Entre el discurso empresarial y la polarización política, lo que no cubren los medios: la situación de los trabajadores de la industria editorial.
Jueves 4 de mayo de 2017
fotografía: Nicolás Aboaf
En cada edición de la Feria del Libro de Buenos Aires se reaviva el debate sobre la situación del sector editorial. Si el sector creció. Si el sector se perjudicó. Si tal o cual medida es nociva o ventajosa para el sector. Funcionarios de ayer y de hoy, empresarios, periodistas y autores que ocupan un lugar de privilegio en el medio polemizan, celebran, denuncian... En suma, imponen sus relatos sobre lo que piensa y siente “el sector”, como si éste fuera una masa homogénea donde todos comparten los mismos intereses. Pero muy pocos se preguntan cuál es la situación de los trabajadores del “sector”: los que escriben, ilustran, traducen, corrigen, diseñan... en definitiva, los que hacen los libros.
Para colmo de males, en un año electoral, la discusión se ve afectada por la polarización política. Para algunos la industria editorial vivió sus años de gloria durante el período kirchnerista donde, según cierto relato épico, el sector generó miles de “puestos de trabajo”, las compras institucionales trajeron la felicidad de los niños y los derechos culturales del Pueblo, y todo iba perfecto, hasta que llegó el macrismo y automáticamente generó crisis, desempleo y precarización. Otros piensan que la gestión cultural del gobierno anterior fue un derroche populista, que con las trabas a la importación censuró publicaciones extranjeras y, por ende, nos privó de la diversidad cultural y el conocimiento. Pero, sobre todo, con su intervencionismo atentó contra la libertad de mercado; un hecho que, dentro de esa concepción ideológica, es el peor flagelo que puede sufrir una sociedad.

++++

▸ Conjunto de tareas:
1/ Imprime el pasaje del texto base que comienza en "Entre el discurso" y termina en "hacen los libros.".
2/ Reescribe en forma de lista breve el párrafo del texto base que empieza con "Para colmo de males" y conserva sus datos principales.
Las filas provienen de otra fuente, no del texto base.

▸ Filas proporcionadas:
++++

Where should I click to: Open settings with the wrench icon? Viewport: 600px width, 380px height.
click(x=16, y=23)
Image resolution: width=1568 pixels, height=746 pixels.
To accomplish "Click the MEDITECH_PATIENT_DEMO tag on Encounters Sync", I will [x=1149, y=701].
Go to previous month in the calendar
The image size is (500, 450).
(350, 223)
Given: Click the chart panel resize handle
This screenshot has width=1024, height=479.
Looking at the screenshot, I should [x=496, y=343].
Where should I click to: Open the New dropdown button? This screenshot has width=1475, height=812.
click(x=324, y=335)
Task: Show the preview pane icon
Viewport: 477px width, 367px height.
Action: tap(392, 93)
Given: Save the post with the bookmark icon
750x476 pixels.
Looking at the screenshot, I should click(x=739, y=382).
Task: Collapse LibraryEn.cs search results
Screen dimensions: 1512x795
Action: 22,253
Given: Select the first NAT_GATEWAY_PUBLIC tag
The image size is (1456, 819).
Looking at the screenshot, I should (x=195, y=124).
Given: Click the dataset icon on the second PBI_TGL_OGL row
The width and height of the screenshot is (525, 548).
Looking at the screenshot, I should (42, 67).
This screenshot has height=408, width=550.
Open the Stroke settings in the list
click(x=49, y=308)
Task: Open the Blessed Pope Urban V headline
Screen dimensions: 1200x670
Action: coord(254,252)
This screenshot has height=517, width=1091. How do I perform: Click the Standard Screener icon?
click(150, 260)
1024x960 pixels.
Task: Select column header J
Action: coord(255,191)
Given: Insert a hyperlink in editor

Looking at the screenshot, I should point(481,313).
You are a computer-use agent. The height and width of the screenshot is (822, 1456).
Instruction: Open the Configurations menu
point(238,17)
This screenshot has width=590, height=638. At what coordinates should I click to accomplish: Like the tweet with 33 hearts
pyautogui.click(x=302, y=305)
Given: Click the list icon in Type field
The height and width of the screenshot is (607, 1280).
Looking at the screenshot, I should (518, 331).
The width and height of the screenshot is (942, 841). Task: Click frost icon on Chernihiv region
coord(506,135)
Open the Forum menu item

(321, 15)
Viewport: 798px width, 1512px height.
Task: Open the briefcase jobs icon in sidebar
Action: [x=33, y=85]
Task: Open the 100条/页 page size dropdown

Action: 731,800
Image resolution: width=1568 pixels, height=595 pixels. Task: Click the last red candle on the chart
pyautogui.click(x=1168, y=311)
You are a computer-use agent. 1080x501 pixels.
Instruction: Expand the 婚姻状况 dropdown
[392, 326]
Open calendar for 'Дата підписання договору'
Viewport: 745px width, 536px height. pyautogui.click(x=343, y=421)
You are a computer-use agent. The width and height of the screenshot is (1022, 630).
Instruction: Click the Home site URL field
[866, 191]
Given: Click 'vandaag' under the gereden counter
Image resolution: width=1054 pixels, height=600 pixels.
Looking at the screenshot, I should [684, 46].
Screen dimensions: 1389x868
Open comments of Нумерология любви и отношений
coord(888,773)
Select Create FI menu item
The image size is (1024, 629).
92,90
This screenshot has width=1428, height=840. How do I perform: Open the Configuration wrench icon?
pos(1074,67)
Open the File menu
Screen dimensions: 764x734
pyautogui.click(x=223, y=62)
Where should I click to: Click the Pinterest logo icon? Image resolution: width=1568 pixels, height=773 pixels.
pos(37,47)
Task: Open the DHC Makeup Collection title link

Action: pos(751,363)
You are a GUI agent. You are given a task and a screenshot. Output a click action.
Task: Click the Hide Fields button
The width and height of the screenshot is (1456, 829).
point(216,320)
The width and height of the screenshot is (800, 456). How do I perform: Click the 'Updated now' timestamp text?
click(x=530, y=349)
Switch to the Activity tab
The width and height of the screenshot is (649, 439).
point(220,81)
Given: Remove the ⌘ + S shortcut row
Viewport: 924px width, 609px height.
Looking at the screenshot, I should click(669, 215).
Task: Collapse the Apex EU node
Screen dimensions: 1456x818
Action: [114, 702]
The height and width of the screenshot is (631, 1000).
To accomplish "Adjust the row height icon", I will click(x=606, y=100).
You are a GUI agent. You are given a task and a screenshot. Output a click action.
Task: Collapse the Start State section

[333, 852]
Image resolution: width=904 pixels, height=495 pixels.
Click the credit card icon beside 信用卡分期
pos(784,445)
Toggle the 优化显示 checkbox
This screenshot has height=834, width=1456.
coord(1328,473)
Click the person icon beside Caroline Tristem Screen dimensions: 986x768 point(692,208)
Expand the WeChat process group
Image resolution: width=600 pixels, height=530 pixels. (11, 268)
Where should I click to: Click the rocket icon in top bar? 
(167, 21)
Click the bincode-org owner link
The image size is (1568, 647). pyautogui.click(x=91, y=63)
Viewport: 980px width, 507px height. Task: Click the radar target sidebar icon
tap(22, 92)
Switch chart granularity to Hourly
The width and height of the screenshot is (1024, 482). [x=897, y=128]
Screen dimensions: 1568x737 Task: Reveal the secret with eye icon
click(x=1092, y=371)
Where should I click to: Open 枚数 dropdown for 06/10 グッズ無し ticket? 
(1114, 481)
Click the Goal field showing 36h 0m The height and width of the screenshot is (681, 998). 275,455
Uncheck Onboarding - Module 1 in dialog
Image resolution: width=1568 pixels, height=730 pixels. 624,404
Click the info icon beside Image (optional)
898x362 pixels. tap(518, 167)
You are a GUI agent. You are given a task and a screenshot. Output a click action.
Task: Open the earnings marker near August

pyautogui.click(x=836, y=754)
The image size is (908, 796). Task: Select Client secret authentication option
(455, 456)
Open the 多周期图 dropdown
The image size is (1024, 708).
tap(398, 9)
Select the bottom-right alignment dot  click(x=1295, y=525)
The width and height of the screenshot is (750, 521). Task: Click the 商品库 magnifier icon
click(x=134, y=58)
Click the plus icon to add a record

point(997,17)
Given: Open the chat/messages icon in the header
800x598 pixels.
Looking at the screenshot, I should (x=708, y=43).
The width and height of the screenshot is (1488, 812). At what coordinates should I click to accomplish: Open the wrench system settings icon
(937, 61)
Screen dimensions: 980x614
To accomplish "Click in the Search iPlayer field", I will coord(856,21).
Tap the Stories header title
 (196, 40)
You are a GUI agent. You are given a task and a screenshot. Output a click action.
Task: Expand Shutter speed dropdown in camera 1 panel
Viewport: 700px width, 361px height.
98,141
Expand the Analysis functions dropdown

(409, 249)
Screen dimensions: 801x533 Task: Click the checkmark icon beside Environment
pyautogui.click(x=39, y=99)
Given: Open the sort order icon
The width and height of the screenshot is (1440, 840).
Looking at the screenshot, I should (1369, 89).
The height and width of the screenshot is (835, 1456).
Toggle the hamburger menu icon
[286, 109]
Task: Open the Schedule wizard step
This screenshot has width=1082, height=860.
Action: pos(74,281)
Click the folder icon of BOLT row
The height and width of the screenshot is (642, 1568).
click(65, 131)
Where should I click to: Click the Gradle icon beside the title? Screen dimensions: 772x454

++++

▸ Resultados del ejercicio:
1/
Entre el discurso empresarial y la polarización política, lo que no cubren los medios: la situación de los trabajadores de la industria editorial.
Jueves 4 de mayo de 2017
fotografía: Nicolás Aboaf
En cada edición de la Feria del Libro de Buenos Aires se reaviva el debate sobre la situación del sector editorial. Si el sector creció. Si el sector se perjudicó. Si tal o cual medida es nociva o ventajosa para el sector. Funcionarios de ayer y de hoy, empresarios, periodistas y autores que ocupan un lugar de privilegio en el medio polemizan, celebran, denuncian... En suma, imponen sus relatos sobre lo que piensa y siente “el sector”, como si éste fuera una masa homogénea donde todos comparten los mismos intereses. Pero muy pocos se preguntan cuál es la situación de los trabajadores del “sector”: los que escriben, ilustran, traducen, corrigen, diseñan... en definitiva, los que hacen los libros.

2/
- En un año electoral, la polarización política afecta la discusión.
- Para algunos, la industria editorial vivió sus años de gloria durante el período kirchnerista. Según cierto relato épico, el sector generó miles de "puestos de trabajo" y las compras institucionales trajeron la felicidad de los niños y los derechos culturales del Pueblo. Luego llegó el macrismo y generó crisis, desempleo y precarización.
- Para otros, la gestión cultural del gobierno anterior fue un derroche populista. Con las trabas a la importación censuró publicaciones extranjeras y privó de diversidad cultural y conocimiento.
- Sobre todo, para estos últimos, su intervencionismo atentó contra la libertad de mercado. Dentro de esa concepción ideológica, es el peor flagelo que puede sufrir una sociedad.